* [SUPPLIED PASSAGE]
————

A recently-published Australian book on education has been receiving rave reviews from the great and good on social media. I haven’t yet read the book so I can’t offer any comment on its content, but a section of the book’s conclusion caught my eye when one of the authors quoted it on his Twitter feed.
The cry that “all teachers are activists” and “education is a political act” is hardly a novel one; in fact, such a sentiment was virtually de rigueur among both academics and fellow students during my own teaching degree. Over the years I have come to disagree with it strongly, and it is worth explaining why.
Those who make such statements are occasionally inclined to take refuge behind the malleable definitions of words like “activist” and “political” when the less savoury implications of these sentiments are pointed out. But if such statements were not intended to carry such implications, they should surely have been expressed differently.
Needless to say, political indoctrination of any kind is a no-no for teachers, for obvious ethical reasons. But perhaps this in itself does not preclude the idea that education is a political act; after all, isn’t one of the purposes of education to provide children with sufficient knowledge to become confident political actors in their own right, regardless of their social background?
Indeed it is. But this is the point: in this sense, education constitutes the preparation for children to take part in political life; it is the pre-political stage. I would like to suggest an alternative definition which takes this distinction into account:
Education is a civic act, not a political act.

————

* [GOALS]
(1) List every word or phrase that appears inside double quotation marks in the passage on education and politics.
(2) Retype the part of the passage on education and politics that opens with the words containing "Those who make" and closes with "their social background?".
Rely only on the passage about education and politics.

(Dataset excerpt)
————

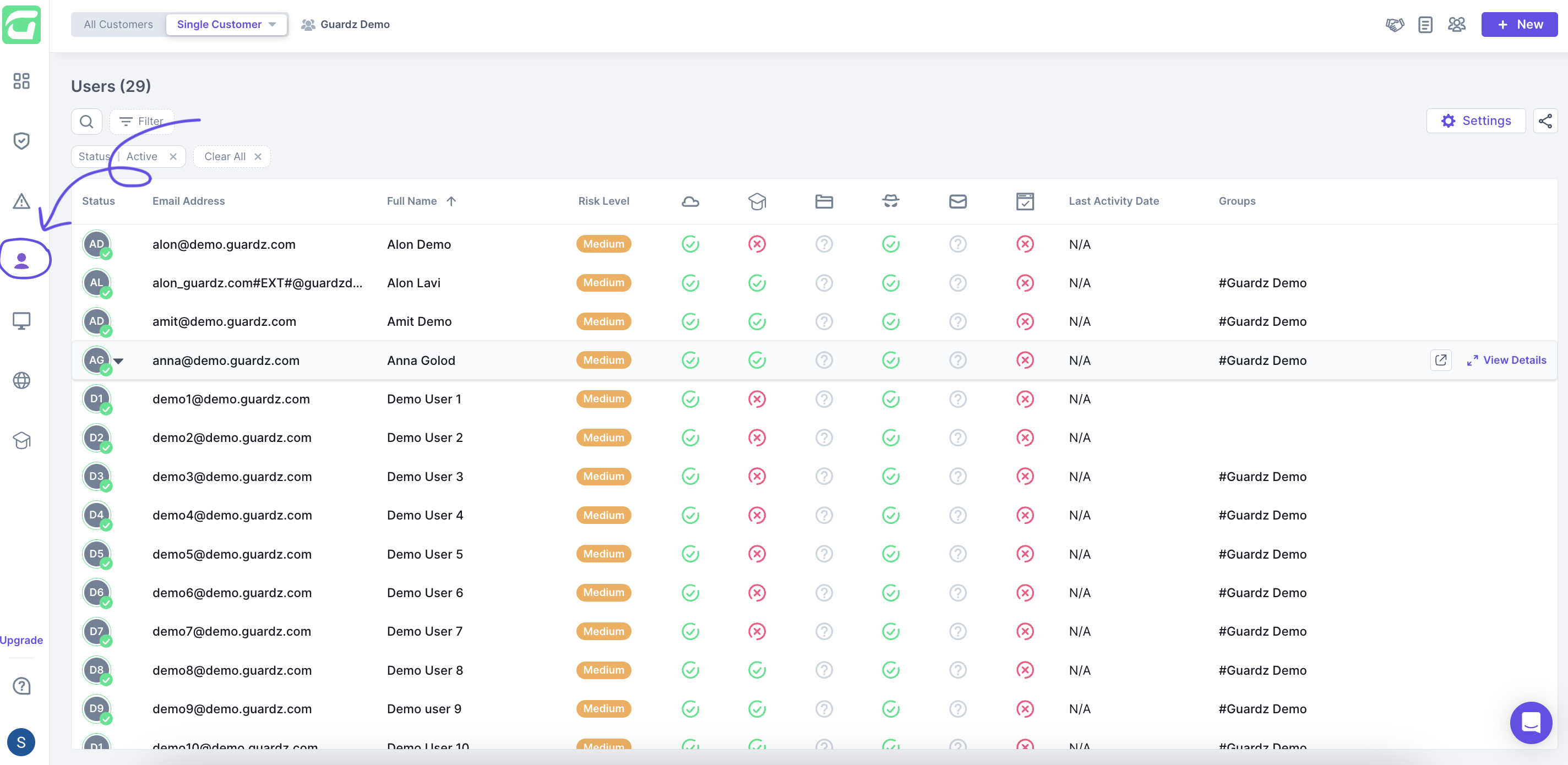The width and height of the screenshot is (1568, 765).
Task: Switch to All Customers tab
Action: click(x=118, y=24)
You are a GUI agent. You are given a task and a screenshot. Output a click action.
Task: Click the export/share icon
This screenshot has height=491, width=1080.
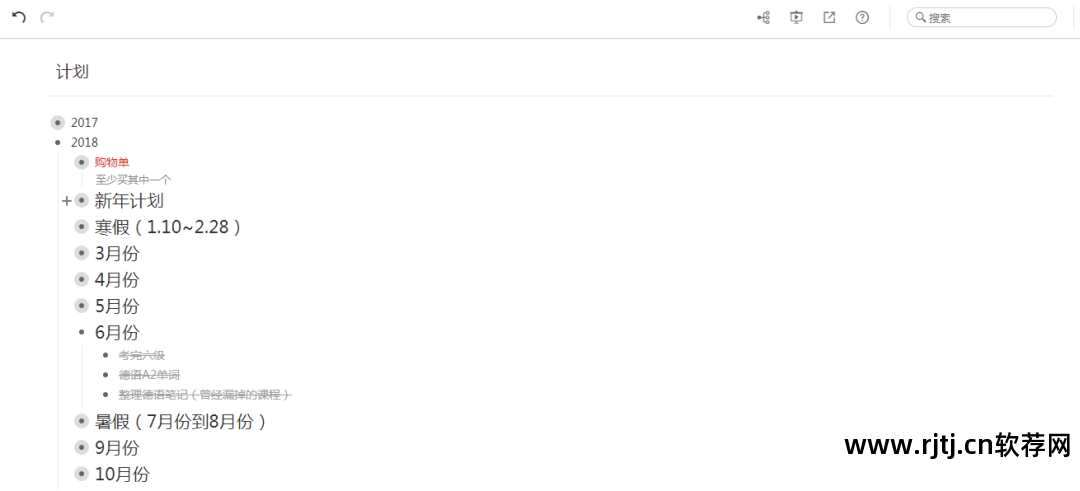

————

* [TASK-BY-TASK RESULTS]
(1)
“all teachers are activists”
“education is a political act”
“activist”
“political”

(2)
Those who make such statements are occasionally inclined to take refuge behind the malleable definitions of words like “activist” and “political” when the less savoury implications of these sentiments are pointed out. But if such statements were not intended to carry such implications, they should surely have been expressed differently.
Needless to say, political indoctrination of any kind is a no-no for teachers, for obvious ethical reasons. But perhaps this in itself does not preclude the idea that education is a political act; after all, isn’t one of the purposes of education to provide children with sufficient knowledge to become confident political actors in their own right, regardless of their social background?